REPUBLIKA.CO.ID, Oleh M Akbar
Dari sejumlah literatur yang ada, tak terungkap jelas berapa lama al-Fathani berada di Mesir. Yang pasti, selepas menuntut ilmu di Mesir, ia kembali ke Makkah. Saat kembali ke tanah kelahirannya, ia mengajar lagi di Masjidil Haram.
Namun, ia tak hanya mengajar di Masjidil Haram. Sesuai wasiat dari leluhurnya, al-Fathani juga sangat membuka diri jika ada santri yang hendak bertanya dan menimba ilmu ke rumahnya. Ilmu yang diberikan al-Fathani semasa berada di Makkah adalah ilmu fikih, tafsir, hadis, bahasa, hingga pengetahuan manasik haji untuk para jamaah haji.
Sebagai seorang pengajar, al-Fathani dikenal sebagai guru yang mumpuni. Seperti diceritakan Syekh Abdul Jabbar, gaya bicara al-Fathani sangat teratur, tidak meledak-ledak. Cara dia menyampaikan ilmu juga mudah dipahami. Sementara dalam hal metode pengajaran, ia banyak mengadopsi cara mengajar ala Al-Azhar.

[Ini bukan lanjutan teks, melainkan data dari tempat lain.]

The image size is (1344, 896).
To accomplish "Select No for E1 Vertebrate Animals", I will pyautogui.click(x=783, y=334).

Tak lupa, Syekh Jabbar juga mendeskripsikan tampilan fisik al-Fathani. Ia mengatakan, ulama kharismatik ini berperawakan sedang dan berpenampilan bersih. Jenggotnya tidak terlalu lebat. Mengenai akhlaknya, Jabbar menyebut, al-Fathani merupakan sosok yang sangat santun.
Ulama garis tengah
Al-Fathani termasuk dalam kelompok ulama garis tengah, begitu yang ditulis Haji Wan Mohd Saghir dalam buku Ulama Nusantara. Walau pernah menimba ilmu dengan tokoh Islam pembaru dan bersahabat dengan pelopor gerakan kaum muda seperti Syekh Tahir Jalaluddin al-Minankabawi, al-Fathani tak pernah menempatkan diri berseberangan dengan kaum tua. Ia tetap mengikuti Mazhab Syafi'i dan Ahlussunnah wal Jamaah. Dengan sikap seperti inilah, al-Fathani dihormati oleh kaum tua maupun muda.

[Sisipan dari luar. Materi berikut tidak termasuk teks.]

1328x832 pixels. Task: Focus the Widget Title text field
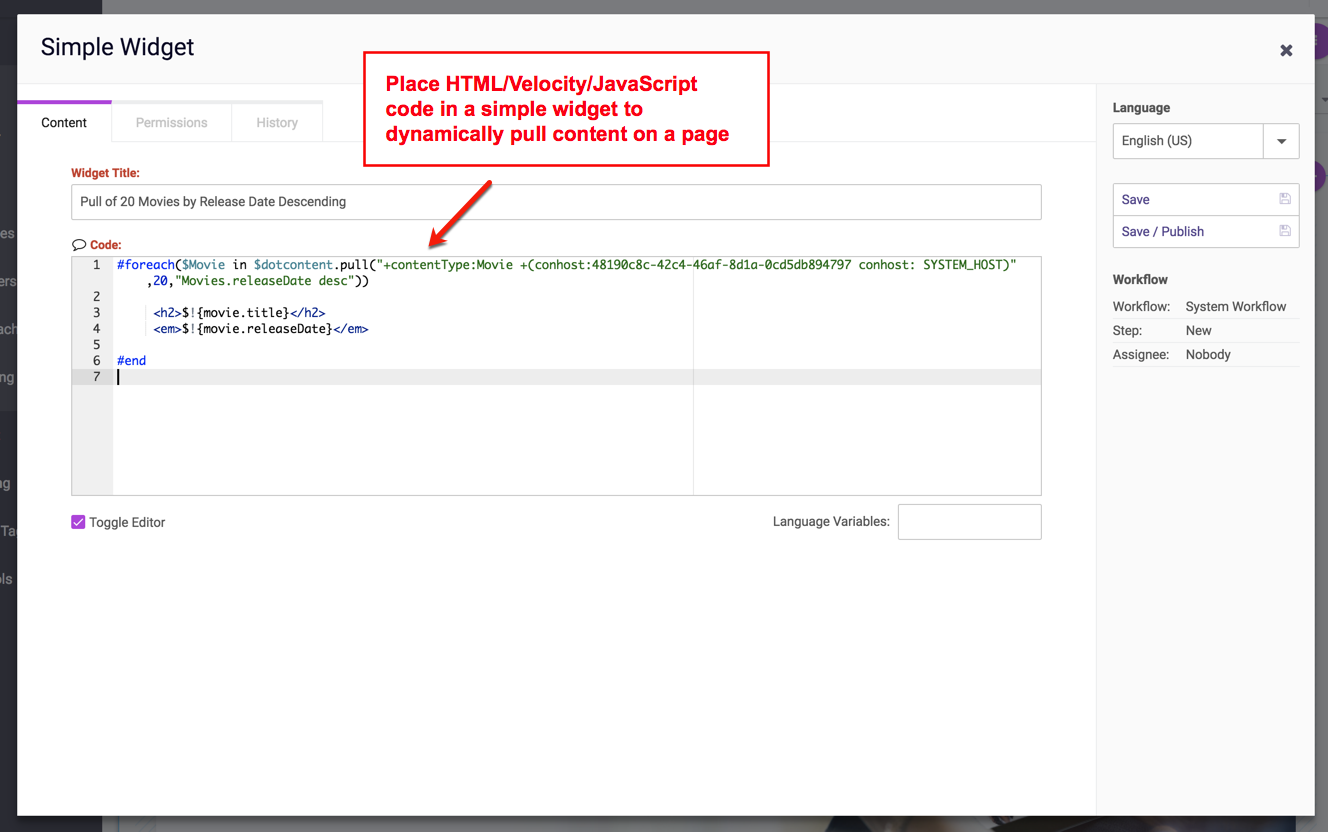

Ketika pemerintah Arab Saudi berdiri, karier keulamaan al-Fathani melejit. Ia, misalnya, pernah dipercaya sebagai Ketua Syekh Haji al-Jawi Makkah atau ketua para ulama Jawa di Makkah. Jawa di sini merujuk kepada sebutan orang Arab untuk orang Indonesia, Malaysia, Pattani, dan sekitarnya.
Al-Fathani juga pernah menjadi anggota Mudiriyyah al Ma'arif al Amah di bawah pimpinan Sayyid Shalih Syatha. Ia juga pernah menangani bagian kehakiman saat ditunjuk sebagai qadhi di Mahkamah Kubro.
Perjalanan hidup al-Fathani yang sarat dengan aktivitas mengajar dan menyemaikan nilai-nilai Islam itu akhirnya sampai pada muaranya. Malaikat maut menjemputnya pada 1363 Hijriah saat usianya 73 tahun.